If archaeologists had found it, they’d have tagged it, catalogued it. Stuck it behind glass or simply put it on a shelf in some climate-controlled archival storage. He might have had a harder time claiming it then, and some of the artifact’s power might have diminished. But this . . . this was the best outcome he could have hoped for, and it made him wonder if there wasn’t in fact some weight of destiny on his side. He was meant to do this, and he was being guided.

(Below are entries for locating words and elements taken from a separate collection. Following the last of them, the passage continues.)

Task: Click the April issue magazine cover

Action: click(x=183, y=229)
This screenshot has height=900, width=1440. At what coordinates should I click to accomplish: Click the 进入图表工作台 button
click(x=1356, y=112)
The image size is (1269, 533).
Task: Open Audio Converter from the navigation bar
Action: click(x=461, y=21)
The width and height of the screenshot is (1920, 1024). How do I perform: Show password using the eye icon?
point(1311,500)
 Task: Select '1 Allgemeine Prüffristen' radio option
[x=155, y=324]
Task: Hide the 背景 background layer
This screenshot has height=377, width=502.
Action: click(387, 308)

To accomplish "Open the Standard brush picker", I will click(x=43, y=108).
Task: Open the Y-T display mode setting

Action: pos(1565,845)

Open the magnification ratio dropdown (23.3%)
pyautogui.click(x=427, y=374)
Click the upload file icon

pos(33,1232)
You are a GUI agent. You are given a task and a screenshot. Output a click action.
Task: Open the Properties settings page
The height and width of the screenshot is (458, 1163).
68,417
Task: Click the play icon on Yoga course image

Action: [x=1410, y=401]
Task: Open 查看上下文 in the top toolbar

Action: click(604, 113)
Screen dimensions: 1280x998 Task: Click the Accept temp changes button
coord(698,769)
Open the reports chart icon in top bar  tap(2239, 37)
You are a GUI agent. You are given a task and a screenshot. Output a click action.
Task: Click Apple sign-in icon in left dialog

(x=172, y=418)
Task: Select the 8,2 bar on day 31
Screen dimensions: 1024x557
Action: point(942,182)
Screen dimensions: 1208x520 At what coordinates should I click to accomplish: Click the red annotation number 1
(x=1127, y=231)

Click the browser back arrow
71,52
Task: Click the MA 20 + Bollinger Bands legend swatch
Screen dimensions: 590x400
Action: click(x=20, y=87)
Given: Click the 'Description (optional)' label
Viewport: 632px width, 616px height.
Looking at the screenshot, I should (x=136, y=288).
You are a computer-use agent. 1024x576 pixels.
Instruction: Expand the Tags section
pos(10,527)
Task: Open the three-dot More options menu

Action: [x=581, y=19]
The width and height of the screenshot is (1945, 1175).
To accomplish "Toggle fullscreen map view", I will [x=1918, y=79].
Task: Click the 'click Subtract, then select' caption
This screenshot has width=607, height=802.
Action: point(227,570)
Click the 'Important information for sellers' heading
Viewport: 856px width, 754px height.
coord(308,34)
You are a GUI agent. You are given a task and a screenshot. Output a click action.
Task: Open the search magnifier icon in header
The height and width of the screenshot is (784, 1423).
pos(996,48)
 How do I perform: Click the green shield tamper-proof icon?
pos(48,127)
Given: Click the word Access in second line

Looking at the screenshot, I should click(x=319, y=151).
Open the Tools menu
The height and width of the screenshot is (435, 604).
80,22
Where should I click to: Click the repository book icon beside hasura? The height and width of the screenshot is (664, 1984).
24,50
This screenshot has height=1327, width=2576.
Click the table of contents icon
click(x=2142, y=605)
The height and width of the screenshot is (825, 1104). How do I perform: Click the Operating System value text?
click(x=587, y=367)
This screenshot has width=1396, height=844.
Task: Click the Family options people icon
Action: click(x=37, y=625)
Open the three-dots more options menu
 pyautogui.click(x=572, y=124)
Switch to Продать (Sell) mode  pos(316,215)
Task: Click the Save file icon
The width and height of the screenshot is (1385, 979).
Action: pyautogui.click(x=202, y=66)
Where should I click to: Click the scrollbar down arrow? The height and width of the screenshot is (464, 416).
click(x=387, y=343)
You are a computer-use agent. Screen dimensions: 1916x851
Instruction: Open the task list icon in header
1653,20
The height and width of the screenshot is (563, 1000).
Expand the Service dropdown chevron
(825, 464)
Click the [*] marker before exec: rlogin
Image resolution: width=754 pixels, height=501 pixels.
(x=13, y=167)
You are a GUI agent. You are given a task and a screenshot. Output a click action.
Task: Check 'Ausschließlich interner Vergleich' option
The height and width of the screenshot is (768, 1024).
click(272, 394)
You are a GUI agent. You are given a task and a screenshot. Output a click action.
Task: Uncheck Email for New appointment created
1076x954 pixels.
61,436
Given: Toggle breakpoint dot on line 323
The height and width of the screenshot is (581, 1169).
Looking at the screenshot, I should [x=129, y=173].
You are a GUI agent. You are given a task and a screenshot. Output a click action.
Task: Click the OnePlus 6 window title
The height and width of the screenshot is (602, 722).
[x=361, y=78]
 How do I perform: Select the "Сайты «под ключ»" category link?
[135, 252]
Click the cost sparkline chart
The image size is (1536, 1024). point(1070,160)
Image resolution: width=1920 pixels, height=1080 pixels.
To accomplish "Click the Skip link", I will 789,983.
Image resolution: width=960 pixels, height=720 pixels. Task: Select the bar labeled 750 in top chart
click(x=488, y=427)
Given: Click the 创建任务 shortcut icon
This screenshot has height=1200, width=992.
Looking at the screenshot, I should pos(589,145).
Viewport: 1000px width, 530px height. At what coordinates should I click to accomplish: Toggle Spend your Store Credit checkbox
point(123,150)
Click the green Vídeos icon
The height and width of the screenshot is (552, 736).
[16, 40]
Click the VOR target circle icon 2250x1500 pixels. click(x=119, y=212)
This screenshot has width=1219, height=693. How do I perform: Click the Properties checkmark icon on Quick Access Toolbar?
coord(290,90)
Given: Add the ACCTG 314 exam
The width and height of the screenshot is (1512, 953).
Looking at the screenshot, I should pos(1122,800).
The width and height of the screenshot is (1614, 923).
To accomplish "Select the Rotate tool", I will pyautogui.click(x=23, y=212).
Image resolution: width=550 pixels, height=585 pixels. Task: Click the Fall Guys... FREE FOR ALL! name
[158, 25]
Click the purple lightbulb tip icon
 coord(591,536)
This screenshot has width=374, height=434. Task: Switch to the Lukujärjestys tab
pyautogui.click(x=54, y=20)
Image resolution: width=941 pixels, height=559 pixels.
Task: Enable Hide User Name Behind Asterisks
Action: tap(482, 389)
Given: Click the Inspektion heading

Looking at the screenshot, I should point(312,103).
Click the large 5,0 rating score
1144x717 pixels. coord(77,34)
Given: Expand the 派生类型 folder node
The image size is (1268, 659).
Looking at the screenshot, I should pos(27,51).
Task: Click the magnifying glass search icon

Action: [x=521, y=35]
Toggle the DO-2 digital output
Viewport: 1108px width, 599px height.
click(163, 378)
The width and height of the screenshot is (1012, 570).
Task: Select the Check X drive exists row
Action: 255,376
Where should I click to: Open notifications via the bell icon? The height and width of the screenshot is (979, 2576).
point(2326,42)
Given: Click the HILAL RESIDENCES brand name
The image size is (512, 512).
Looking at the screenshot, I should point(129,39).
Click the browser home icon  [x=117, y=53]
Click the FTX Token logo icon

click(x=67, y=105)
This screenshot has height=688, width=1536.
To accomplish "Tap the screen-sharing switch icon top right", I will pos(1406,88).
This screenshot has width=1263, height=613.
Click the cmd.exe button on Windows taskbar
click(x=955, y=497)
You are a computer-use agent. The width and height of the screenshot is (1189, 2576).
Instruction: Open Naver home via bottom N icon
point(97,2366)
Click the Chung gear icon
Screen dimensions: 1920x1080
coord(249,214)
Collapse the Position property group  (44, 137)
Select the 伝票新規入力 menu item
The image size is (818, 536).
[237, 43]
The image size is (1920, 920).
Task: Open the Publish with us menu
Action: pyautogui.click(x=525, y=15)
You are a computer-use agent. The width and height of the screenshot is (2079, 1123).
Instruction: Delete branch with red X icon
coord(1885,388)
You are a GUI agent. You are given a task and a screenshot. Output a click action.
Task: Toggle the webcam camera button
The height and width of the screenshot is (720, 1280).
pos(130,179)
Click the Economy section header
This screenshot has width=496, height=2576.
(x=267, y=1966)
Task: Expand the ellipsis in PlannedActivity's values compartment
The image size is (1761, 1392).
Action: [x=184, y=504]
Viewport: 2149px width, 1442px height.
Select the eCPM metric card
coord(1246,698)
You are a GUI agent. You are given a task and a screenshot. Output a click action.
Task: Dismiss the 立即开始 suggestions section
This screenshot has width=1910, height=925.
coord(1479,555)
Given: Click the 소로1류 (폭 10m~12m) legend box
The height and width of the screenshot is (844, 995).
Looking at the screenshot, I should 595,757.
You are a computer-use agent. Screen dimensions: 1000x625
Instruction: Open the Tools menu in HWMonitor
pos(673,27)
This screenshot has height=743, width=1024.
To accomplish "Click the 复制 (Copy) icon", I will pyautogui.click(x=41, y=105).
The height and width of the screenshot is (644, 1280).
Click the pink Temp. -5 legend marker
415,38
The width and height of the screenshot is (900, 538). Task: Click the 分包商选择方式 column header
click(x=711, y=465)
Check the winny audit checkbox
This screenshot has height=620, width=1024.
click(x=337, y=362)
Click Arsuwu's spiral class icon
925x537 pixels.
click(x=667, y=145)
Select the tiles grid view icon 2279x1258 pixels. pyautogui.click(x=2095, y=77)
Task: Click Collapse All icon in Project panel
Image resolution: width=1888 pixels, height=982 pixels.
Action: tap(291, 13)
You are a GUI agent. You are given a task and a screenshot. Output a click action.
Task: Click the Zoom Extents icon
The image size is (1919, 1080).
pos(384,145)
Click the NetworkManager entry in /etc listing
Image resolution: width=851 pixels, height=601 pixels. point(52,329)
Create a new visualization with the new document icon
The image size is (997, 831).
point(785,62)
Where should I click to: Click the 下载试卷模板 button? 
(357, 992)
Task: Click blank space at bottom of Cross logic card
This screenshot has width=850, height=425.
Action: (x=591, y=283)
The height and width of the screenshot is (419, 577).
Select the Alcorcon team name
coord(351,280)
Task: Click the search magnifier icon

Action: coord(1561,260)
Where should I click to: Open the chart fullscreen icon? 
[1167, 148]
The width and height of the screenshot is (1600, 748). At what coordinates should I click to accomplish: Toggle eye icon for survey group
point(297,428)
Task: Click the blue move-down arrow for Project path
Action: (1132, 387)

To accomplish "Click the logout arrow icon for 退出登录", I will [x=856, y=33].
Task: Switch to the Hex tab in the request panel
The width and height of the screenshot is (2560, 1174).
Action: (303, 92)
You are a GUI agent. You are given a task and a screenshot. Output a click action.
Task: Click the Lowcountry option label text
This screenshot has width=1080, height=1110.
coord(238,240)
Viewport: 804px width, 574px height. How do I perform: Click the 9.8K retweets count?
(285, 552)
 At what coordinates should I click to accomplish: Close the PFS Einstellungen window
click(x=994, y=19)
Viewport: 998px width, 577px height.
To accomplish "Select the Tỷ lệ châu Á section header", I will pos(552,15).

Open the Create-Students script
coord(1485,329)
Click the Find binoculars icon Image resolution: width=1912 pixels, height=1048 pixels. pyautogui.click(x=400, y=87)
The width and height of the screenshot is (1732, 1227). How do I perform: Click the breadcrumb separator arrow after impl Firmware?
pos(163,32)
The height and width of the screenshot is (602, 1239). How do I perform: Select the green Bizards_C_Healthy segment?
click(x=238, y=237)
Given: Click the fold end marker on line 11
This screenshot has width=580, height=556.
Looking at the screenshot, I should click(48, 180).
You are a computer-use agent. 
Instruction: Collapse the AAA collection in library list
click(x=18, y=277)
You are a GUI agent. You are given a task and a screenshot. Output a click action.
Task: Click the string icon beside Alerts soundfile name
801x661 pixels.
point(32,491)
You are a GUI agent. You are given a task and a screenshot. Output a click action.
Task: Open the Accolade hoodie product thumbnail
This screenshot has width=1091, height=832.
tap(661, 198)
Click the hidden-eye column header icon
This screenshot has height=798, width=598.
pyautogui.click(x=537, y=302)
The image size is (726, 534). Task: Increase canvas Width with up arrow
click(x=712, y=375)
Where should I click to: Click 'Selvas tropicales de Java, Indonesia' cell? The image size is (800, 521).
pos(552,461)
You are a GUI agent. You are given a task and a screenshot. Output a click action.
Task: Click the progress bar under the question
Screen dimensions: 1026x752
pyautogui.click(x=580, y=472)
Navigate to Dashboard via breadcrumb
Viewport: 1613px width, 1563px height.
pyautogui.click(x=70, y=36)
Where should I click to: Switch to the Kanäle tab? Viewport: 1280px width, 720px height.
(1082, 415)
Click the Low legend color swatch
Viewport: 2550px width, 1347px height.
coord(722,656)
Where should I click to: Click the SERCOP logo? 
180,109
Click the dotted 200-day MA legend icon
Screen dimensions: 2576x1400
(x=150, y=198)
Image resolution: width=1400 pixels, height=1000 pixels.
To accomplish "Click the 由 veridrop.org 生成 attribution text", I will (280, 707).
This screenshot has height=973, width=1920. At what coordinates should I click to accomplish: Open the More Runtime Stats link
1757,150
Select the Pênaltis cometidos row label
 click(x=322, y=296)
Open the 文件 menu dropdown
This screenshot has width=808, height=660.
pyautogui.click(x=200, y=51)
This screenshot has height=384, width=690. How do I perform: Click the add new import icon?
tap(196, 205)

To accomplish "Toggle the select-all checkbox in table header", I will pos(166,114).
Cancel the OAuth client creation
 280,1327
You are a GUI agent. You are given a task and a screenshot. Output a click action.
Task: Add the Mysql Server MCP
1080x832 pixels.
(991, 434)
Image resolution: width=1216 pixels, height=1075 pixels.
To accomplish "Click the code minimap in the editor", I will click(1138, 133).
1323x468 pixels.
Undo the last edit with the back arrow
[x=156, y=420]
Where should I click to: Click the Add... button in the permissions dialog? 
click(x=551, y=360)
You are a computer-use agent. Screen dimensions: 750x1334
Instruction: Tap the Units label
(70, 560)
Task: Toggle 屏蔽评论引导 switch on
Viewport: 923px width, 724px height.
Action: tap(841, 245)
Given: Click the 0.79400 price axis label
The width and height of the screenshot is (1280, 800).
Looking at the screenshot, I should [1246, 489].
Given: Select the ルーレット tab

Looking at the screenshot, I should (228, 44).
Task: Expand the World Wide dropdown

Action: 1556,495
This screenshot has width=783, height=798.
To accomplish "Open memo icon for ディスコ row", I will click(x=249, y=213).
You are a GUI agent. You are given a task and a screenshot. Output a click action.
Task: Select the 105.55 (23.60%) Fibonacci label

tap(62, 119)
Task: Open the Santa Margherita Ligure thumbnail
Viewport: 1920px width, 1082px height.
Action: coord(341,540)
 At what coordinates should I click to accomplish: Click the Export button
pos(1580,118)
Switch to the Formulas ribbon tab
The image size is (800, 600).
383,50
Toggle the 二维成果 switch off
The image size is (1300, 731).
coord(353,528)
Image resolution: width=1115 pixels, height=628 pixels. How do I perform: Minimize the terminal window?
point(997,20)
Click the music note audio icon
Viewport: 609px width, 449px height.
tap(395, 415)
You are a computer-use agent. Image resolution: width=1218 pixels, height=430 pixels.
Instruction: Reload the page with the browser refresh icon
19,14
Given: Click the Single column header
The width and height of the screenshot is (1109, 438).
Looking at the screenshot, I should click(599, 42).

He had been on this path, unwavering, for two thousand years.

79 C.E.

When Gaius Albinus arrived in Pompeii, he had not aged in eighty years. He still looked like a hale man in his thirties. A bright centurion of Rome, though he’d left his armor behind decades before. Who needed armor when one was practically immortal?

He’d never wanted to be immortal. He’d wanted to die for Rome. That chance had been taken from him by a monster. Since then, he had looked for purpose. Some kind of revenge against the one who had done this. Unfortunately, Kumarbis was as indestructible as he was. The force of Gaius’s rage surprised him. He’d never had a reason to be angry before. When he looked for an outlet, something he could break or destroy to somehow quiet his fury, he found one worthy target: the world. If one was going to be immortal, one might as well use that time to attempt the impossible.

In Herculaneum, he rented a house. This was a port village up the coast from the more decadent, raucous Pompeii. Here, he’d have quiet and not have to answer so many questions. The place was small, just a couple of rooms on the outside of town, but it had a courtyard behind high walls. In privacy, he could burn herbs and write on the flagstones in charcoal, washing them off when he finished.

Then, he learned to make lamps.

He couldn’t simply buy one in a market and have it be pure, so he went out one night to a pottery workshop and persuaded the master there to help him. The potter was skeptical, even with Gaius’s particular brand of persuasion. Gaius was well dressed and held himself like a soldier—why would he need to learn to make lamps? “It’s a hobby,” Gaius said, and the man seemed to accept that. The potter taught him to fashion clay, bake it, fire it. His first few efforts were rough, lopsided. One shattered in the kiln.

“Practice,” the potter said. “Even a simple thing takes practice. Keep trying.”

Gaius understood that, and at the end of a week of working long nights he had a lamp, all of his own making. He paid the potter well, which seemed to confuse the man.

That was the first step. Next: the inscription.

He washed, wore a light, undyed tunic, and went barefoot. The summer air was thick, sticky, but his skin was cool, was always cool. He’d taken blood from his servant, who now slept in the house, out of the way. The borrowed strength buoyed him and would be enough to carry him through the night.